Legislatures around the world are part of the problem. They keep cutting their budgets (or in our case, clumsily hacking the budget to pieces), which has done serious damage to the economy around the world. These policies have also suppressed prices. When governments borrow and spend on a large scale, the amount of money in circulation in absolute terms increases, and prices rise.

If simply increasing prices were the only goal, then legislatures could achieve it while reducing their deficits by instituting some kind of tax on consumption, such as a sales tax. In other countries, value-added taxes routinely contribute to inflation.
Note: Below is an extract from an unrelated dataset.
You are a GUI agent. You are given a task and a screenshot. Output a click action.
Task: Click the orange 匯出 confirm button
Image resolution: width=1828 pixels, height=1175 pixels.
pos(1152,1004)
The problem is that people might respond simply by buying less, so the tax wouldn’t do anything for the economy as whole. For inflation to stimulate economic activity, incomes must rise along with prices.
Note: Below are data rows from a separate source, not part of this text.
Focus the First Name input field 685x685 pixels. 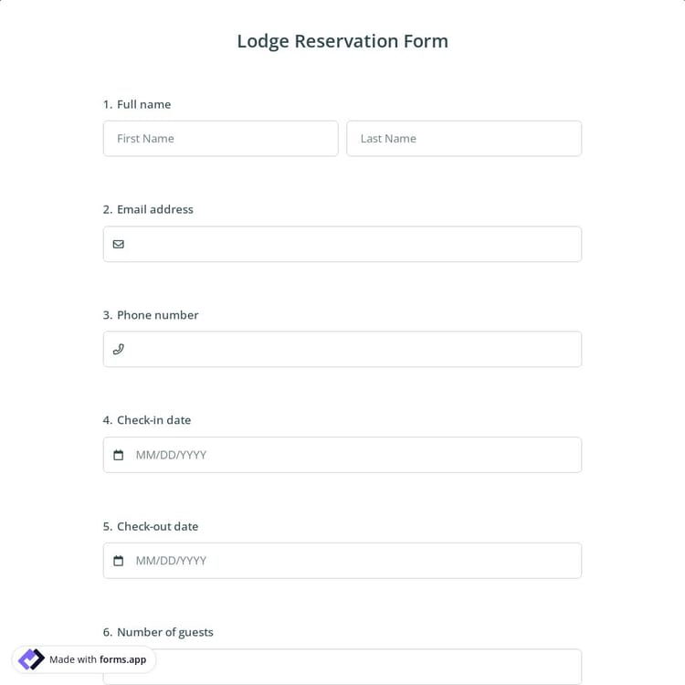click(220, 139)
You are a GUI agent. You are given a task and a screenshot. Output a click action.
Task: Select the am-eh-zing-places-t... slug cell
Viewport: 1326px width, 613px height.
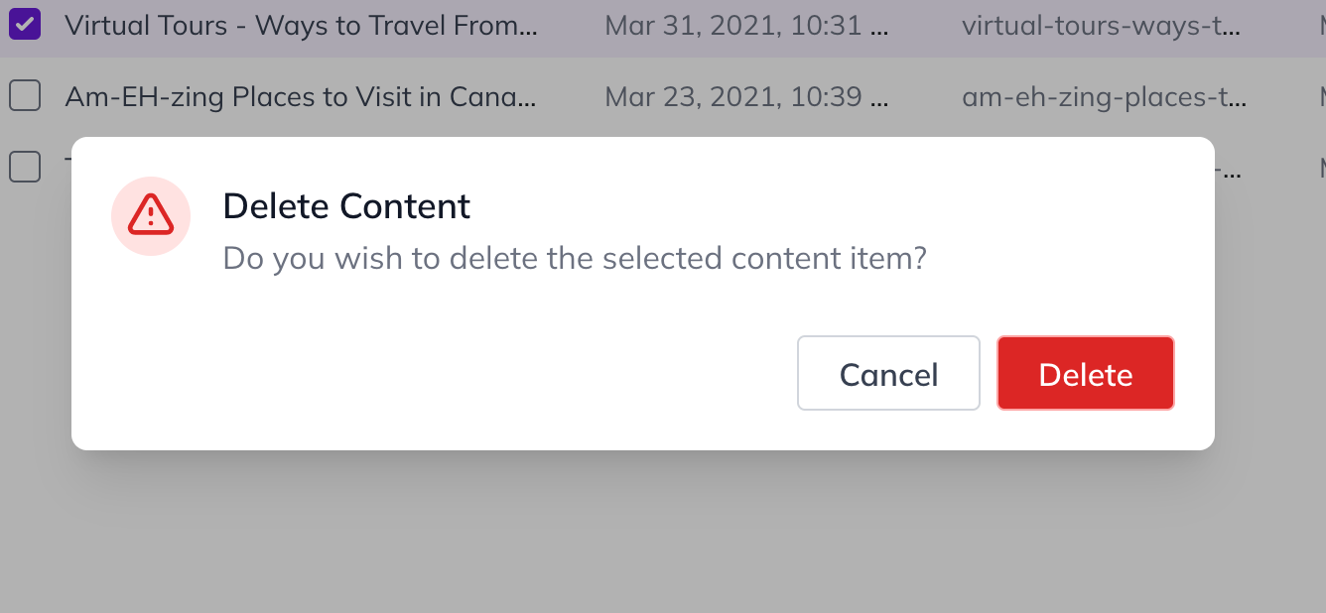[x=1105, y=97]
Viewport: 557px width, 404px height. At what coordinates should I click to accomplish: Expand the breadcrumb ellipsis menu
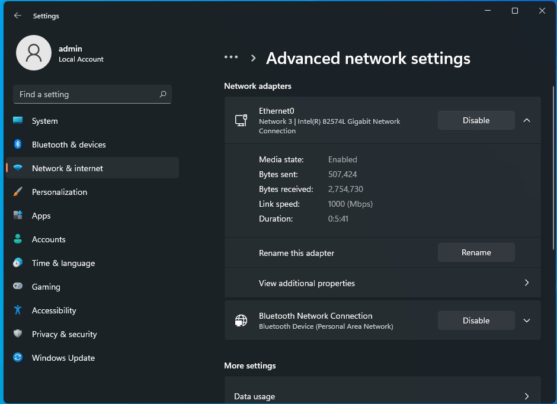tap(231, 57)
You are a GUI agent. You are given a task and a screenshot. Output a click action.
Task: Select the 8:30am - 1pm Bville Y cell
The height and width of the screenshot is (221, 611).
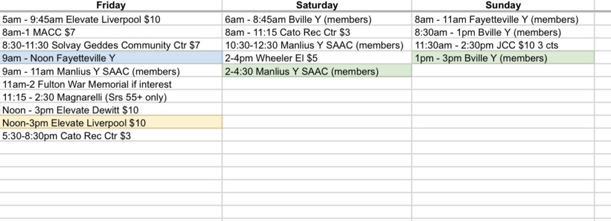[x=503, y=32]
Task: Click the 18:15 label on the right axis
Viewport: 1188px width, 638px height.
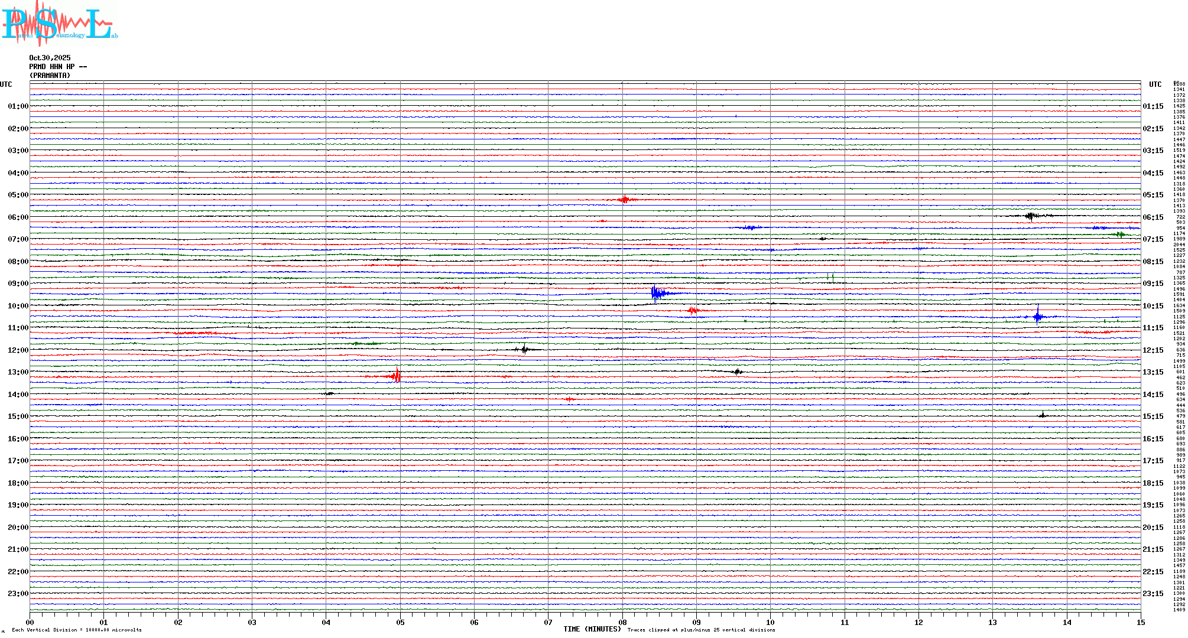Action: click(1153, 483)
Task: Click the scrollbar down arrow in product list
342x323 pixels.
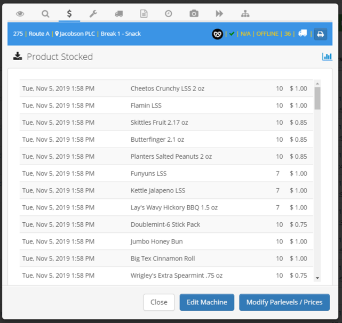Action: (x=317, y=278)
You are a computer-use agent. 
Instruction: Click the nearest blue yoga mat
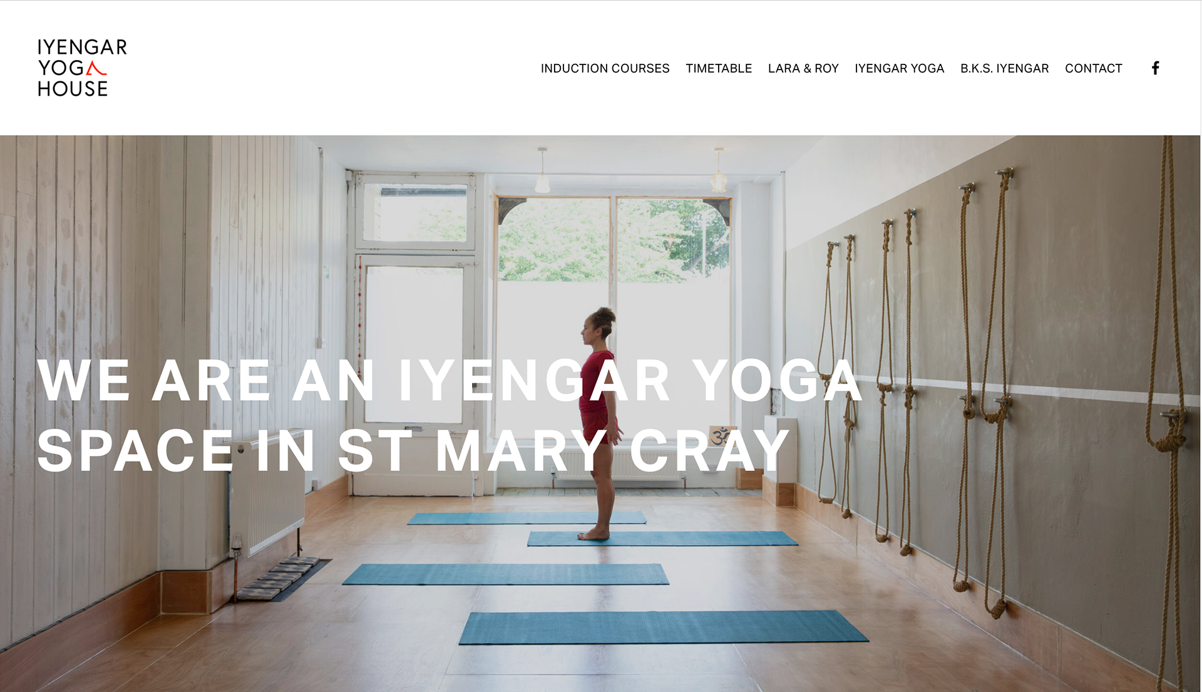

But what if the government returned the money from the tax to citizens through a refund? Then not only would prices increase, but so would incomes. This way, legislatures could aid central banks in their inflationary efforts without adding to their deficits.

Of course, something along these lines has already been proposed: a revenue-neutral, tax-and-dividend carbon fee, which would have the added benefit of discouraging fossil fuel combustion.

Estimates for the total value of a national carbon tax depend on how much would be charged per ton of emissions, but they vary between about 0.5 and 0.8 percent of gross domestic product. If all of that revenue were distributed through a dividend, price indexes would presumably increase by about the same fraction. Since inflation remains at 2 percent or below, that’s a substantial effect. The increase might be slightly less, since firms would find ways of producing many goods using less carbon and thus avoiding some of the tax. On the other hand, if the redistribution scheme were somewhat progressive — if the poor received proportionally more of the refund than the the wealth — the economic stimulus would be exaggerated, because the poor spend more of their money than do the rich.

Maybe such a policy would be politically infeasible, but I’m holding desperately to the hope that this month’s catastrophe in Congress might somehow create an opportunity for new coalitions to present their ideas. A carbon tax would not only mitigate global warming, it would also help to end the economic recession. In other words, it would be like pad thai, fireworks, and motherhood all at the same time.